Разрыв акромиально-ключичного сочленения (АКС) Падение на надплечье. Боль локализуется в верхней части плеча (АКС). Видимая ступенеобразная деформация при более высоких степенях. Рентгенография (в прямой проекции +/- с нагрузкой) показывает расширение/смещение в АКС.
Разрыв вращательной манжеты (острый обширный разрыв) Часто значительная травма или падение у пожилых людей. Сильная боль, значительная слабость, особенно при отведении и наружной ротации. Пациент мог почувствовать разрыв/щелчок. Невозможность поднять руку (псевдопаралич). Клиническое обследование выявляет выраженную слабость. Рентгенография обычно в норме или показывает хронические изменения. УЗИ или МРТ подтверждает обширный разрыв сухожилия(й) вращательной манжеты.
Импинджмент-синдром плеча / Бурсит (острый) Внезапное начало боли, часто после перенапряжения или незначительной травмы. Боль при движениях рукой над головой, обычно локализуется переднелатерально. Болезненная дуга движения. Обычно без грубой деформации. Клиническое обследование (положительные тесты на импинджмент). Рентгенография обычно в норме. УЗИ/МРТ может показать бурсит или незначительную тендинопатию манжеты.
Кальцифицирующий тендинит (острая фаза) Мучительная, внезапно возникшая боль, часто будящая пациента ото сна. Сильное ограничение движений из-за боли. Обычно поражает сухожилие надостной мышцы. Рентгенография может показать хлопьевидные отложения кальция в сухожилии вращательной манжеты. УЗИ подтверждает наличие отложений и сопутствующее воспаление/бурсит.


Источники

  1. Rockwood CA, Matsen FA III, Wirth MA, Lippitt SB, eds.
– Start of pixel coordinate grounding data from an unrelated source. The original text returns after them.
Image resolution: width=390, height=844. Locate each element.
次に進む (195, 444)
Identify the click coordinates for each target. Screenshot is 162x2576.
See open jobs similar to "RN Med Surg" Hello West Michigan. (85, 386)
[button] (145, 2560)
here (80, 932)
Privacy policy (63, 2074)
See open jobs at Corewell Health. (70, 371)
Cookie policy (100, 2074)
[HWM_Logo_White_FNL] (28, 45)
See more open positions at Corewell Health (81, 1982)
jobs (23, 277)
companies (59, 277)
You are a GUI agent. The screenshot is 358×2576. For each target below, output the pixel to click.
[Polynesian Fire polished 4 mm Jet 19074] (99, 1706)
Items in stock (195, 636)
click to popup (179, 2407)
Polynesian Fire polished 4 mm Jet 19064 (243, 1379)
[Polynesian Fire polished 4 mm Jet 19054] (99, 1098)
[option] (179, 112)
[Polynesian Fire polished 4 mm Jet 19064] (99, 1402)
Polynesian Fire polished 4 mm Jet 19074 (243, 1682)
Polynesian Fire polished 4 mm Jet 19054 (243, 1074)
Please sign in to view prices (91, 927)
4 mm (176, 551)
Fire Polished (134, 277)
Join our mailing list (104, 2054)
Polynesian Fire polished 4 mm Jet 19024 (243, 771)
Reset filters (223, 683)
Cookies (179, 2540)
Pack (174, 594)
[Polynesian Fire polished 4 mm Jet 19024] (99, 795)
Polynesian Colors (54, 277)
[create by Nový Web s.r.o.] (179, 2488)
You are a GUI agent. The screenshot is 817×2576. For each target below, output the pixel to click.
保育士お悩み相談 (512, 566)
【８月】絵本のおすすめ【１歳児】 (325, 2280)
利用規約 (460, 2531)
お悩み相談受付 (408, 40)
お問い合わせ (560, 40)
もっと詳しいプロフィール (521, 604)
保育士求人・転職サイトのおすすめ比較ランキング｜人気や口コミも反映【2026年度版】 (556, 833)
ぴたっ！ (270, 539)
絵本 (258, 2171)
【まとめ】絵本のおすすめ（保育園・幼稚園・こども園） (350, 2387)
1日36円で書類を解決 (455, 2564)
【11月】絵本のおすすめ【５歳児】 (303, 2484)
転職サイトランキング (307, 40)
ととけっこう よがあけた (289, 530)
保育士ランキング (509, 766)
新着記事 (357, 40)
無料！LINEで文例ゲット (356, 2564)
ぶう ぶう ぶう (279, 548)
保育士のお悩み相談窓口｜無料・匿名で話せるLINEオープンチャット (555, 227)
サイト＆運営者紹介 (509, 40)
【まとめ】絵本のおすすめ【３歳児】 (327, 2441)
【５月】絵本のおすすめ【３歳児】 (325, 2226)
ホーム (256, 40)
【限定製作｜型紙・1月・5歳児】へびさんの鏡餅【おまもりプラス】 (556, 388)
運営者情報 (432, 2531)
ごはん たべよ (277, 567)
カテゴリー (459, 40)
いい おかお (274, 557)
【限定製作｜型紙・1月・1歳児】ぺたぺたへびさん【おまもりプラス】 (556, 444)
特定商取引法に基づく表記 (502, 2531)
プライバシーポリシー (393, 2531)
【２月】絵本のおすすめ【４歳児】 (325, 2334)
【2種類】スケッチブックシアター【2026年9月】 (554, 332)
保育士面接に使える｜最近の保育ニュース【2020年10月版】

The Shoulder. 4th ed. Saunders Elsevier; 2009. Chapters on Shoulder Instability and Dislocations.
  2. Skinner HB, McMahon PJ. Current Diagnosis & Treatment in Orthopedics. 5th ed. McGraw Hill; 2014. Chapter 5: Shoulder & Humerus Trauma.
  3. Drake RL, Vogl W, Mitchell AWM. Gray's Anatomy for Students. 4th ed. Elsevier; 2019. Chapter 7: Upper Limb.
  4. Hovelius L, Josefsson PO, Sandström B, et al. Nonoperative treatment of primary anterior shoulder dislocation in patients forty years of age and younger. A prospective twenty-five-year follow-up. J Bone Joint Surg Am. 2008 May;90(5):945-52. (Example study on outcomes/recurrence).